**YOUR INSTRUCTIONS:** Only these lines of the data below are wanted: the one with "Task: Turn off the Location tags switch", the one with "Expand the Tous les statuts SAV dropdown", and any lines between them, each repeated exactly.

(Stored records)

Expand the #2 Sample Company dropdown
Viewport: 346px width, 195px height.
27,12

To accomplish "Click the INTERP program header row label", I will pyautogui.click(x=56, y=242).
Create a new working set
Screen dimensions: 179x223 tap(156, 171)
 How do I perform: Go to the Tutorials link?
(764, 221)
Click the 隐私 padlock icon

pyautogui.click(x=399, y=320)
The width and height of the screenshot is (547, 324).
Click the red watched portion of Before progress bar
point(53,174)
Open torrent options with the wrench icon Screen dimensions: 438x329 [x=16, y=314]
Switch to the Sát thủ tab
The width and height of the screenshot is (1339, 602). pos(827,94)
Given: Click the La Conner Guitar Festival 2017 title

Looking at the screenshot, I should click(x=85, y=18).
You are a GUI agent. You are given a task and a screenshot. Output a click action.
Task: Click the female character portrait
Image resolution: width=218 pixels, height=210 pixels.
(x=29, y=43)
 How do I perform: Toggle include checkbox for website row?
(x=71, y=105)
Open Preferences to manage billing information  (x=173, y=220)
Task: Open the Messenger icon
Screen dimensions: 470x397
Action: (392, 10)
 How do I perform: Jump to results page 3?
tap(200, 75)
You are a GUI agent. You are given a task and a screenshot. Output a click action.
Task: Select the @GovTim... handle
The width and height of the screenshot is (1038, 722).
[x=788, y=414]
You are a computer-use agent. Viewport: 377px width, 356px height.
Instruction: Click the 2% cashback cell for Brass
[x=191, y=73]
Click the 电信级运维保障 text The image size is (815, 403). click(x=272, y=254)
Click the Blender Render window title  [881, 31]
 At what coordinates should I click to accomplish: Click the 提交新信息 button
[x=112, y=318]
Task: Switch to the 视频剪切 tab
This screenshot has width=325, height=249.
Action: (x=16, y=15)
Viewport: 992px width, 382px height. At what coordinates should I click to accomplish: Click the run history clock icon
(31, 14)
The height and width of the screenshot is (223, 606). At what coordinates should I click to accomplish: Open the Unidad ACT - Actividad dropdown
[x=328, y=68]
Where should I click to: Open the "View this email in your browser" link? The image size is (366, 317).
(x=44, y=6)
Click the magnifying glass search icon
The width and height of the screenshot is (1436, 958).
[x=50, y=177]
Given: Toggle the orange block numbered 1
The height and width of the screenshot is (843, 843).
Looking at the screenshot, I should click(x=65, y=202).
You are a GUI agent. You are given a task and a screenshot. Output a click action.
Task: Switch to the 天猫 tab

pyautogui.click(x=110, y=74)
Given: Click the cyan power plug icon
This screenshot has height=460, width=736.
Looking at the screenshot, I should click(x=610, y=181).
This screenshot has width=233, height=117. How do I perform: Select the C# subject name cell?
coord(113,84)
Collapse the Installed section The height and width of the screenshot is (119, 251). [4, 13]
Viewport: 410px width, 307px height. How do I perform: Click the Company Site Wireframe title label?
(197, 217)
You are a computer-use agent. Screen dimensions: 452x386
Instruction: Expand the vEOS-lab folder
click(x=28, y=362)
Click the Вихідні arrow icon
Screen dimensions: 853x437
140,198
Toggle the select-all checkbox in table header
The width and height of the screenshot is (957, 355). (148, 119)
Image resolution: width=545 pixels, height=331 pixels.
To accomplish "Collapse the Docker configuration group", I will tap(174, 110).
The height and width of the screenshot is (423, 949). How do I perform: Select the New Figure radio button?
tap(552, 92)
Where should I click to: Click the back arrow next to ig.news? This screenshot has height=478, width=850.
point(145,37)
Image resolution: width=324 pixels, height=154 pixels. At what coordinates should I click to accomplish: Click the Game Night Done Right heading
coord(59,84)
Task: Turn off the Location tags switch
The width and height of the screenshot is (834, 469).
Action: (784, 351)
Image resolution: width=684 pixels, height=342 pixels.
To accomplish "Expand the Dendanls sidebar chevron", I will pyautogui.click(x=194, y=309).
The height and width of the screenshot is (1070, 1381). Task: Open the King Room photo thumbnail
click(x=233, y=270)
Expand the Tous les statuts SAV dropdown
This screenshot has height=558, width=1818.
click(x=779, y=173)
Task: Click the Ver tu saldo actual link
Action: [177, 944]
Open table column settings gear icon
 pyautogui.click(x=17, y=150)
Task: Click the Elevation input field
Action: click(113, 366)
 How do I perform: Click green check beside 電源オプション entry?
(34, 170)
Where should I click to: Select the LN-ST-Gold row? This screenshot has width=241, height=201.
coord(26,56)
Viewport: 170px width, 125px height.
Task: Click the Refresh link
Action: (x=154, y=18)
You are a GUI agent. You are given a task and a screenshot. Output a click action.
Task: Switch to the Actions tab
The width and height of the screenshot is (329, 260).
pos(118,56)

**OUTPUT:**
Task: Turn off the Location tags switch
The width and height of the screenshot is (834, 469).
Action: (784, 351)
Image resolution: width=684 pixels, height=342 pixels.
To accomplish "Expand the Dendanls sidebar chevron", I will pyautogui.click(x=194, y=309).
The height and width of the screenshot is (1070, 1381). Task: Open the King Room photo thumbnail
click(x=233, y=270)
Expand the Tous les statuts SAV dropdown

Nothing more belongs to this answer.